--- Start of STORED ROWS ---
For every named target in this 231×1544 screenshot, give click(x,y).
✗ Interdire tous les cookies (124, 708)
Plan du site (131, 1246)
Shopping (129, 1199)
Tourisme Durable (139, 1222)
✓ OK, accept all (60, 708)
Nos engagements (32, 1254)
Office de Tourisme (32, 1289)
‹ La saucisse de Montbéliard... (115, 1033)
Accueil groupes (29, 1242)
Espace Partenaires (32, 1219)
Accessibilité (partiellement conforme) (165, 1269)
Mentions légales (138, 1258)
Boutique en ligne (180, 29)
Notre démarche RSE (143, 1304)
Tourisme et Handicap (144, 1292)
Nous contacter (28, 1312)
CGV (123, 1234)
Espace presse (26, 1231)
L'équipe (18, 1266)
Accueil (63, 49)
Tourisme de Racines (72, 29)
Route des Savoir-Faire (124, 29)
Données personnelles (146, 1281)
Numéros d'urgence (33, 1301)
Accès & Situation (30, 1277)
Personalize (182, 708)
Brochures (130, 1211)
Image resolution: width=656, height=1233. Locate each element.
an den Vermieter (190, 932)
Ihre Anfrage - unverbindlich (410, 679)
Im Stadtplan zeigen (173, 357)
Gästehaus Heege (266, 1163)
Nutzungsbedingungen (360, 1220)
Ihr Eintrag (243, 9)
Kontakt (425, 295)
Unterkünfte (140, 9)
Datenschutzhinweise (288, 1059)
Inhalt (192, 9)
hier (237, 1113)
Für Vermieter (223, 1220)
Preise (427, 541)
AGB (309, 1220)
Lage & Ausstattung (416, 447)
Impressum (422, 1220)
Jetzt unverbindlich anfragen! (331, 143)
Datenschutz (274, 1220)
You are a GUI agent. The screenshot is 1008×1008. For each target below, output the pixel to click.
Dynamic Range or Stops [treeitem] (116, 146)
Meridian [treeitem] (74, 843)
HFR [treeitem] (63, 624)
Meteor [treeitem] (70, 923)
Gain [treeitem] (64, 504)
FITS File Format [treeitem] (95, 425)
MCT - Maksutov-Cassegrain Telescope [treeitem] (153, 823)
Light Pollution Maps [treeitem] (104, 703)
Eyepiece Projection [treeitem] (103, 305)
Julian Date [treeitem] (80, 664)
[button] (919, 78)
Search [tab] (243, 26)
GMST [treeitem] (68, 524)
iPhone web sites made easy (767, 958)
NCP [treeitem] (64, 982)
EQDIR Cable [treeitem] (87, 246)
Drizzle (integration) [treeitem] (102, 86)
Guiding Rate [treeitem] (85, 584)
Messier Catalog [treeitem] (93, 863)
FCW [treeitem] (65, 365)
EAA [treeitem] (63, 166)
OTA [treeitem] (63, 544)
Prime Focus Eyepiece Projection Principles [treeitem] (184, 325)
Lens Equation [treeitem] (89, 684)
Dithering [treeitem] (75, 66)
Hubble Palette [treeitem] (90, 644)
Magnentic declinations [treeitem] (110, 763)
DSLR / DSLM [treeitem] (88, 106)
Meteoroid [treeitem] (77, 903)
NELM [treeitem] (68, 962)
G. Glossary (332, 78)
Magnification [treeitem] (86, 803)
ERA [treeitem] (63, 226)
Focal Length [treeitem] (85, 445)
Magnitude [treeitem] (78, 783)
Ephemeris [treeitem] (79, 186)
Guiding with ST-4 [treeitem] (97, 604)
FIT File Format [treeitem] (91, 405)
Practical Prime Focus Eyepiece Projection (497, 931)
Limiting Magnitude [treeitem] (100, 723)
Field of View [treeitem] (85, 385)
--- End of STORED ROWS ---
YOUR OBJECTIVE: Reproduce all of the entries above, substituting "listitem" for each occurrence of "treeitem" and leaving every other character unchanged.

EXPECTED ANSWER:
For every named target in this 231×1544 screenshot, give click(x,y).
✗ Interdire tous les cookies (124, 708)
Plan du site (131, 1246)
Shopping (129, 1199)
Tourisme Durable (139, 1222)
✓ OK, accept all (60, 708)
Nos engagements (32, 1254)
Office de Tourisme (32, 1289)
‹ La saucisse de Montbéliard... (115, 1033)
Accueil groupes (29, 1242)
Espace Partenaires (32, 1219)
Accessibilité (partiellement conforme) (165, 1269)
Mentions légales (138, 1258)
Boutique en ligne (180, 29)
Notre démarche RSE (143, 1304)
Tourisme et Handicap (144, 1292)
Nous contacter (28, 1312)
CGV (123, 1234)
Espace presse (26, 1231)
L'équipe (18, 1266)
Accueil (63, 49)
Tourisme de Racines (72, 29)
Route des Savoir-Faire (124, 29)
Données personnelles (146, 1281)
Numéros d'urgence (33, 1301)
Accès & Situation (30, 1277)
Personalize (182, 708)
Brochures (130, 1211)
Image resolution: width=656, height=1233. Locate each element.
an den Vermieter (190, 932)
Ihre Anfrage - unverbindlich (410, 679)
Im Stadtplan zeigen (173, 357)
Gästehaus Heege (266, 1163)
Nutzungsbedingungen (360, 1220)
Ihr Eintrag (243, 9)
Kontakt (425, 295)
Unterkünfte (140, 9)
Datenschutzhinweise (288, 1059)
Inhalt (192, 9)
hier (237, 1113)
Für Vermieter (223, 1220)
Preise (427, 541)
AGB (309, 1220)
Lage & Ausstattung (416, 447)
Impressum (422, 1220)
Jetzt unverbindlich anfragen! (331, 143)
Datenschutz (274, 1220)
You are a GUI agent. The screenshot is 1008×1008. For each target below, output the pixel to click.
Dynamic Range or Stops [listitem] (116, 146)
Meridian [listitem] (74, 843)
HFR [listitem] (63, 624)
Meteor [listitem] (70, 923)
Gain [listitem] (64, 504)
FITS File Format [listitem] (95, 425)
MCT - Maksutov-Cassegrain Telescope [listitem] (153, 823)
Light Pollution Maps [listitem] (104, 703)
Eyepiece Projection [listitem] (103, 305)
Julian Date [listitem] (80, 664)
[button] (919, 78)
Search [tab] (243, 26)
GMST [listitem] (68, 524)
iPhone web sites made easy (767, 958)
NCP [listitem] (64, 982)
EQDIR Cable [listitem] (87, 246)
Drizzle (integration) [listitem] (102, 86)
Guiding Rate [listitem] (85, 584)
Messier Catalog [listitem] (93, 863)
FCW [listitem] (65, 365)
EAA [listitem] (63, 166)
OTA [listitem] (63, 544)
Prime Focus Eyepiece Projection Principles [listitem] (184, 325)
Lens Equation [listitem] (89, 684)
Dithering [listitem] (75, 66)
Hubble Palette [listitem] (90, 644)
Magnentic declinations [listitem] (110, 763)
DSLR / DSLM [listitem] (88, 106)
Meteoroid [listitem] (77, 903)
NELM [listitem] (68, 962)
G. Glossary (332, 78)
Magnification [listitem] (86, 803)
ERA [listitem] (63, 226)
Focal Length [listitem] (85, 445)
Magnitude [listitem] (78, 783)
Ephemeris [listitem] (79, 186)
Guiding with ST-4 [listitem] (97, 604)
FIT File Format [listitem] (91, 405)
Practical Prime Focus Eyepiece Projection (497, 931)
Limiting Magnitude [listitem] (100, 723)
Field of View [listitem] (85, 385)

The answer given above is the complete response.